There is no point going into a negotiation like a bull in a China shop, gloating arrogantly or demanding everything and giving nothing. This is the way the UK has behaved, as demonstrated by Mr Farage in the EU Parliament when he was rude about MEPs.
There has been a complete failure to prepare both before and after the referendum. The UK party is divided and does not have clear instructions as to what it hopes to achieve. The foreign secretary changed sides during the referendum campaign for political advantage. The majority in the UK do not support exiting the EU. When Mrs May attended the EU summit she appeared wrongfooted and her speech was consigned to the 1am slot. Then she refused to negotiate in French.
5. People-Choose your team carefully
It is important to choose your negotiation team wisely. Unfortunately a bunch of political opportunists, jokers and a discredited minister have been appointed led by someone who apparently changed sides.
6. Privacy and Posturing
Parliament wants to debate the proposals, so revealing the UK’s negotiating position. The public MPs and business want to know whether May wants hard or soft Brexit. Try as they might to keep their cards close to their chests and not give a running commentary, this is impossible. On the other side, the EU does not need to tell May what they are thinking. Whenever May tries to put forward a strong negotiating stance the pound tumbles and business heads for the door!
The government is under attack in the Courts and Parliament wants a vote.
“I’m baffled,” Lord Thomas said during the court case. “These rights are under treaty. If amending the treaty, parliamentary approval is needed. So, I don’t understand why the content of these rights are not controlled by parliament?”
This was just one of the many occasions where the three judges appeared to be less-than-convinced by the points they were making. It was a signal that the government really does have something to worry about. The losing side is likely to launch an appeal to the Supreme Court, a process which will inevitably force May to delay the timetable for invoking Article 50 no matter what happens.
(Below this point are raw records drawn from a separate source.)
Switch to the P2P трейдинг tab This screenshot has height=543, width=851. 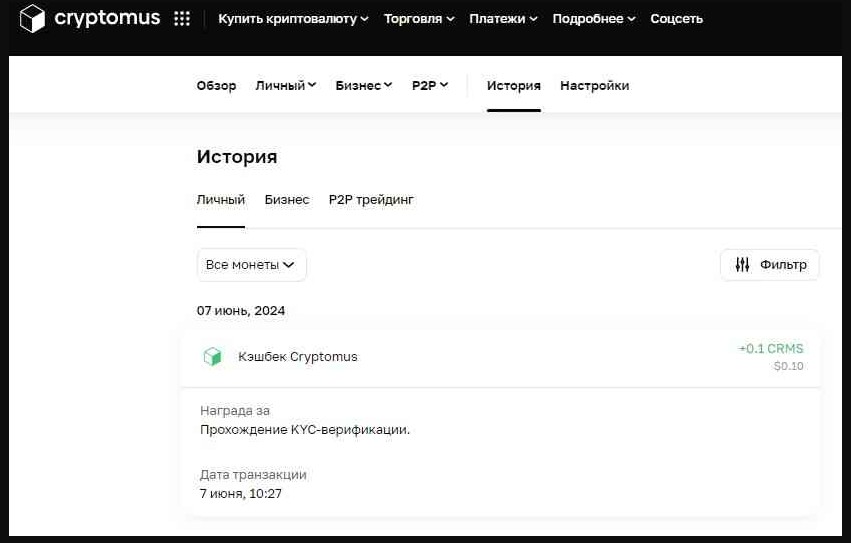click(371, 200)
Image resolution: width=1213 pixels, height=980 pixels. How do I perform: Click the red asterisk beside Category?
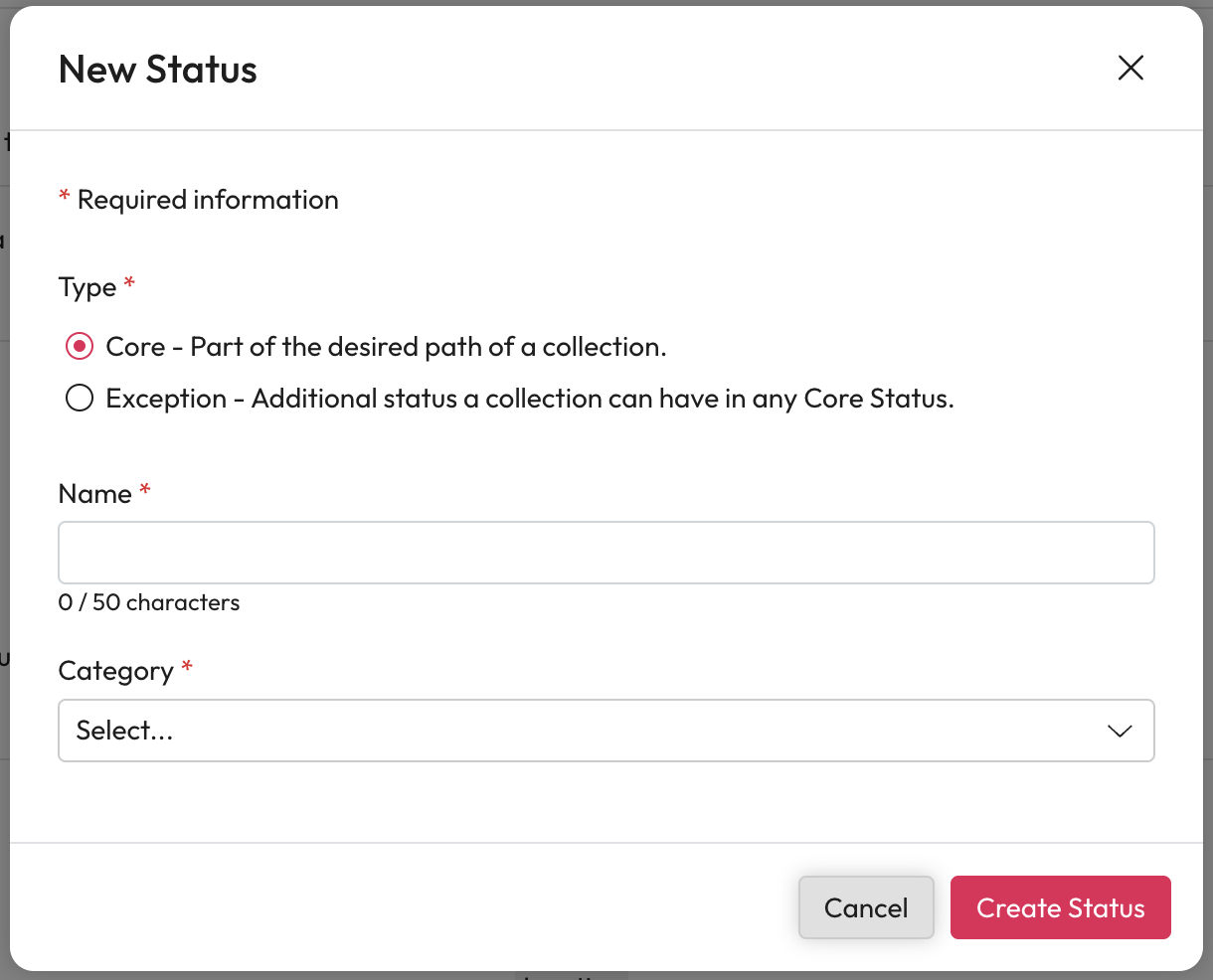point(187,667)
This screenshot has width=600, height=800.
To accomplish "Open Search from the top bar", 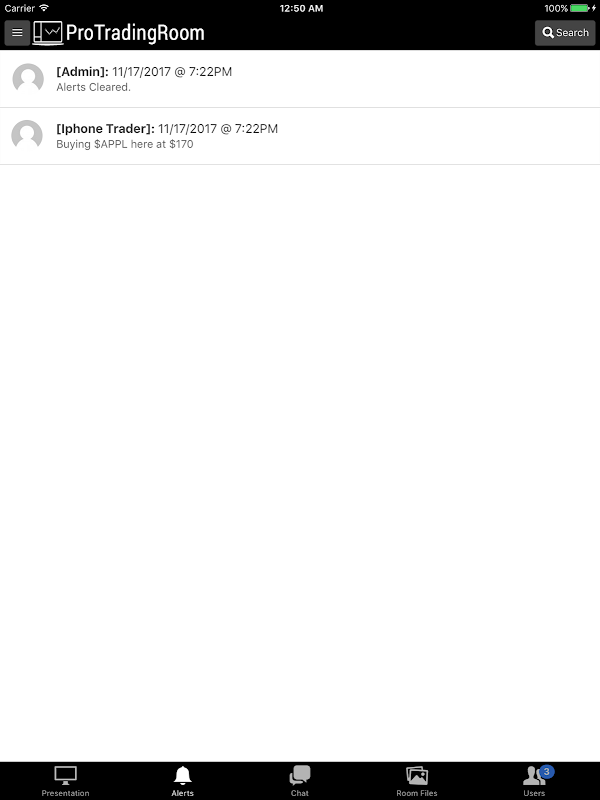I will (x=565, y=33).
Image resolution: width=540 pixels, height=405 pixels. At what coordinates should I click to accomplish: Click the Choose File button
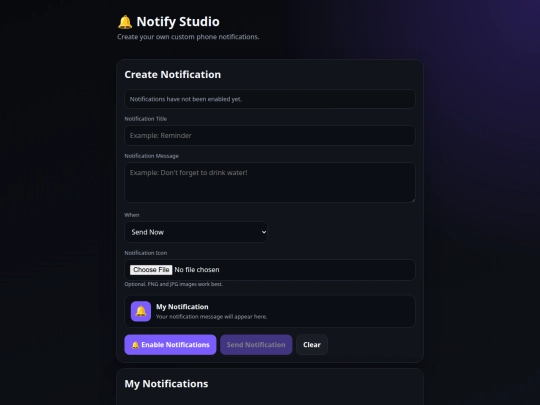(151, 270)
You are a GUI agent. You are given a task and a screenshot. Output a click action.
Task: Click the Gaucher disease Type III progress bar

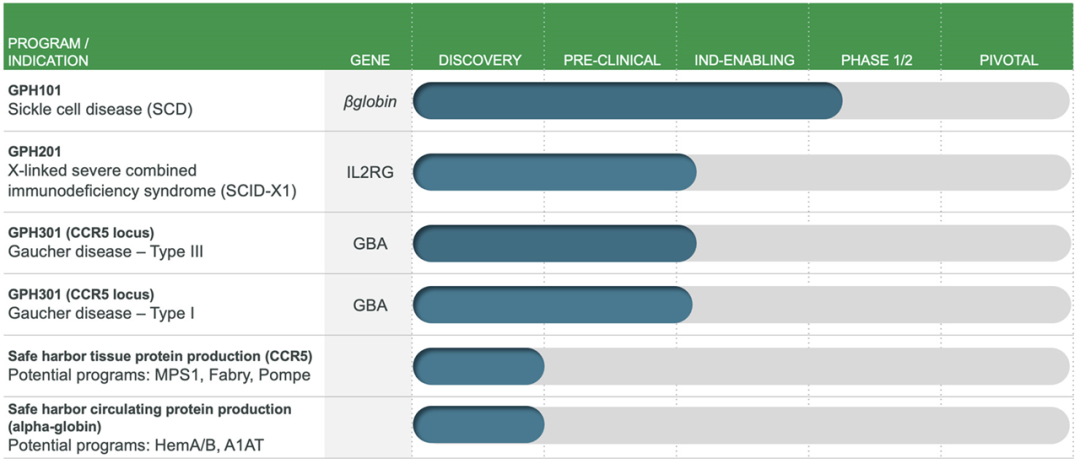click(741, 243)
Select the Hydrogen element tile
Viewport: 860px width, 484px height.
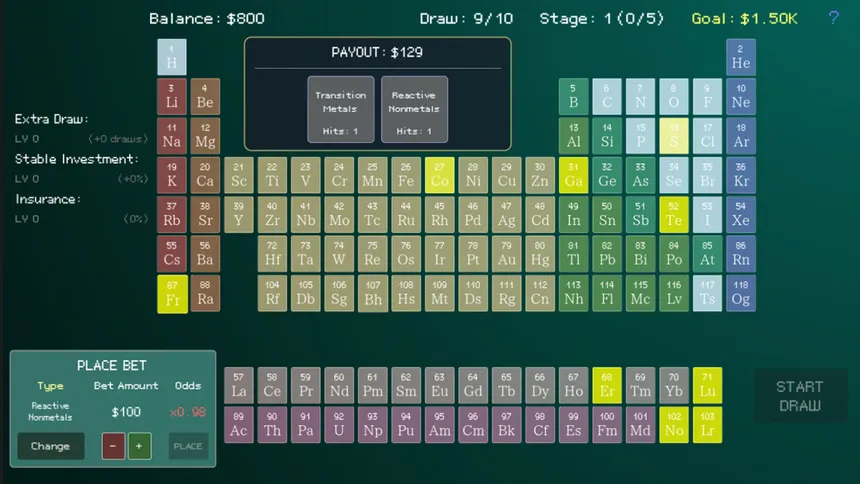[x=172, y=57]
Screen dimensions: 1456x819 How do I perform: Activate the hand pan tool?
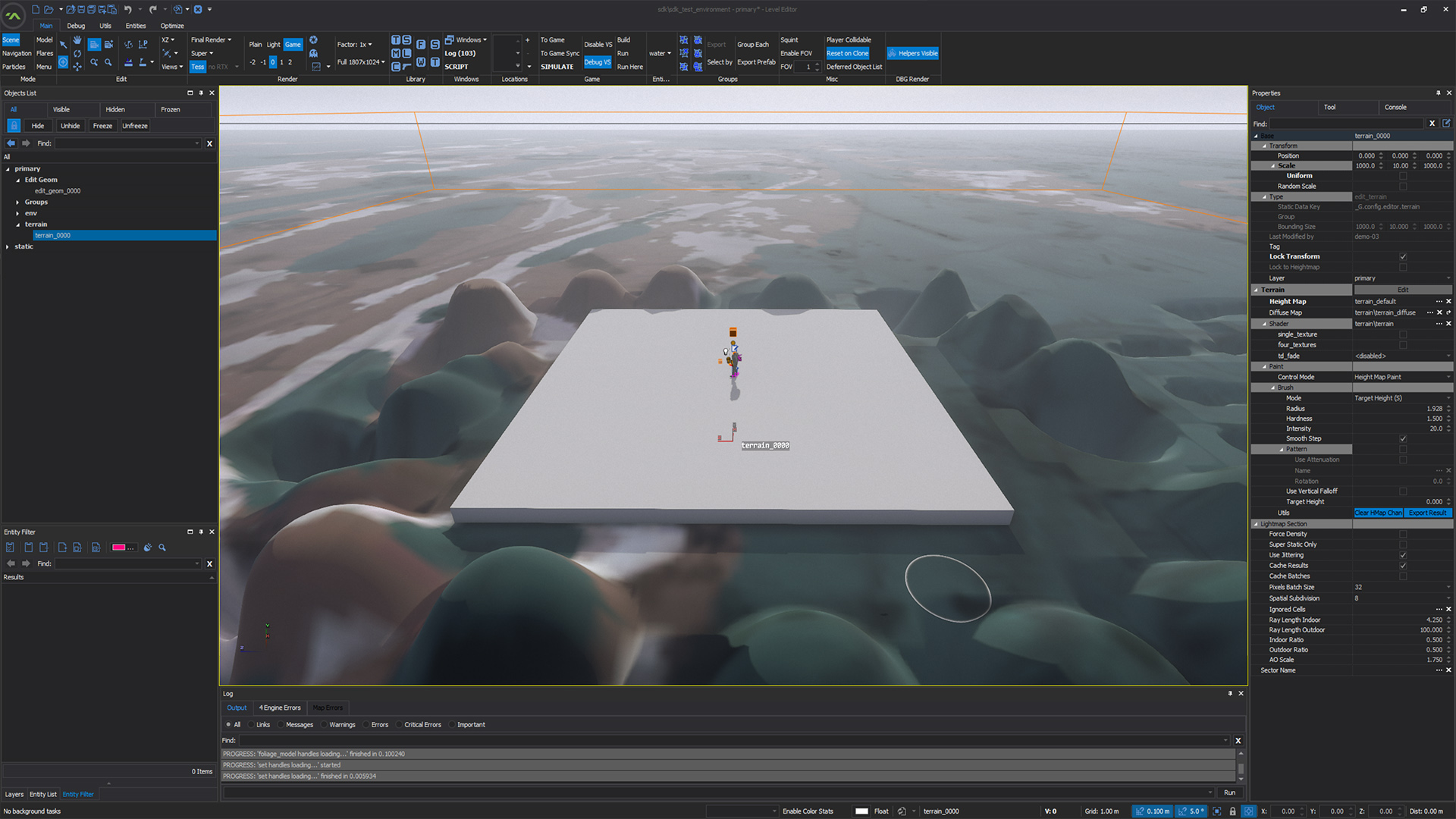(x=77, y=40)
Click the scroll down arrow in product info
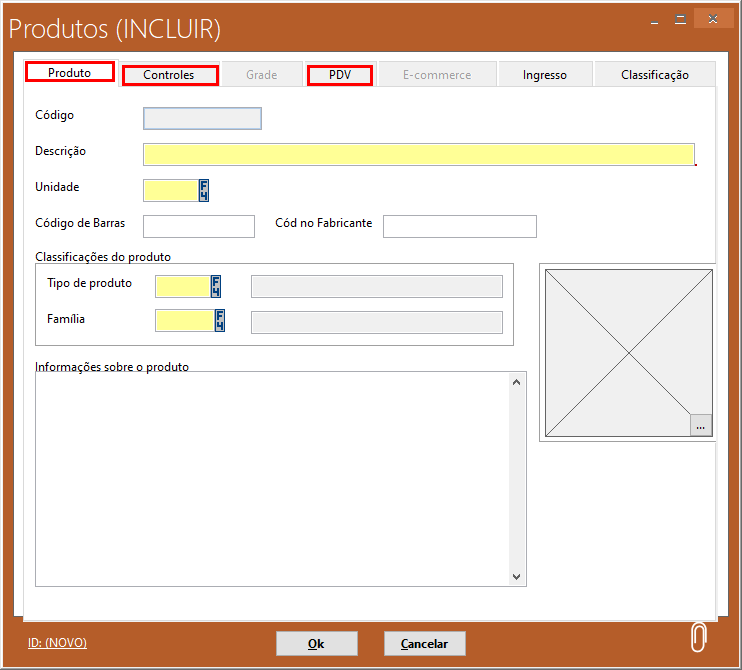The height and width of the screenshot is (670, 742). [517, 577]
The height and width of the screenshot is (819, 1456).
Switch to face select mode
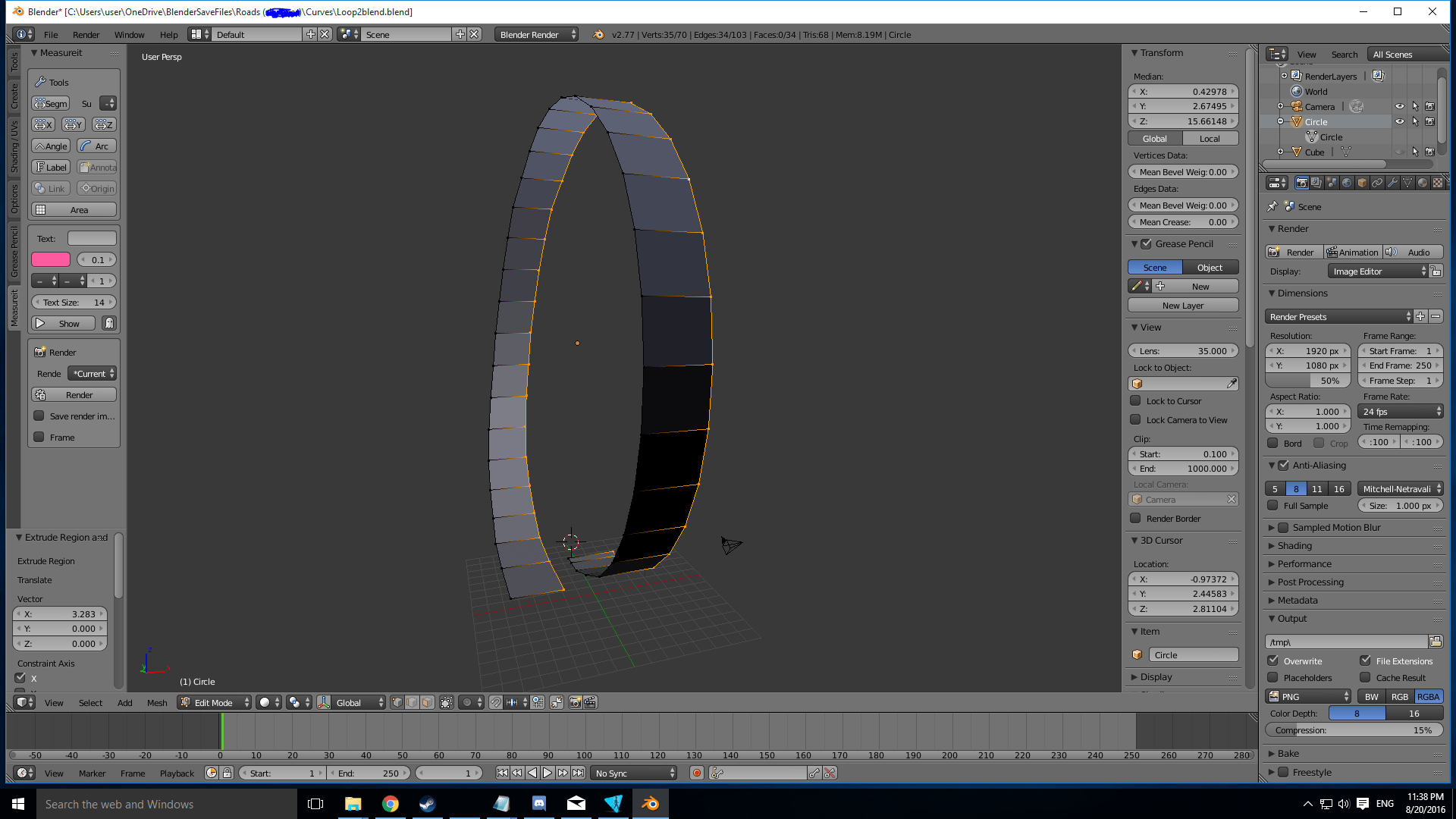coord(428,702)
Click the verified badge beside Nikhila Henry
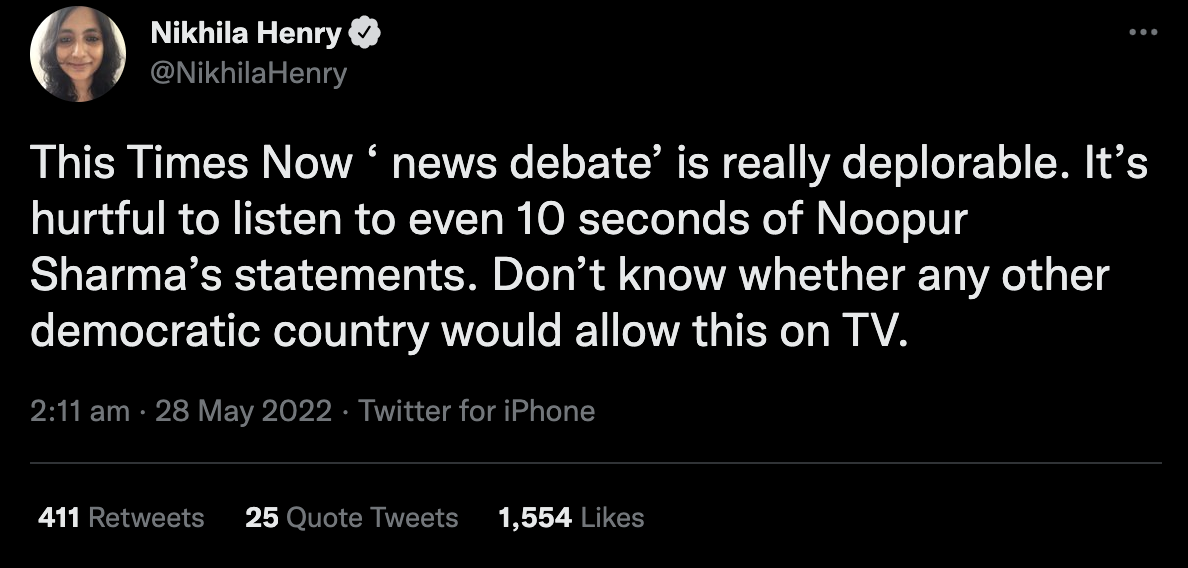The height and width of the screenshot is (568, 1188). (x=365, y=35)
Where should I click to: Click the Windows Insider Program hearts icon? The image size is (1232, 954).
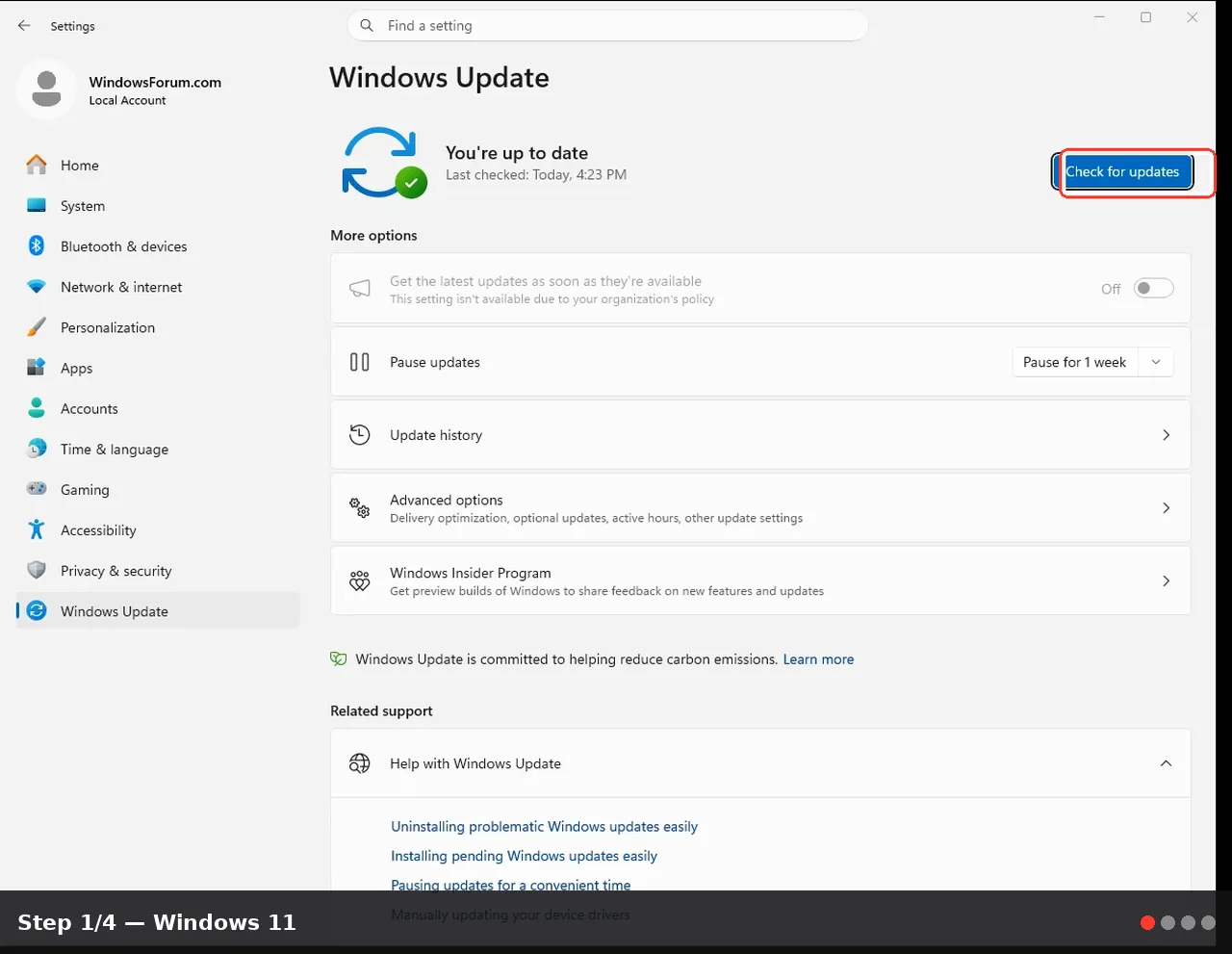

Ironically, if the Supreme Court is unable to reach a decision, it will be obliged to refer the case to the European Court of Justice. I think we can guess what they would say! May would be better of getting parliament’s approval so she knows where she stands and has the people’s support.
All in all, there appears to be little prospect of negotiations succeeding or leaving the EU and we would be better off staying in the EU and negotiating from a position of strength.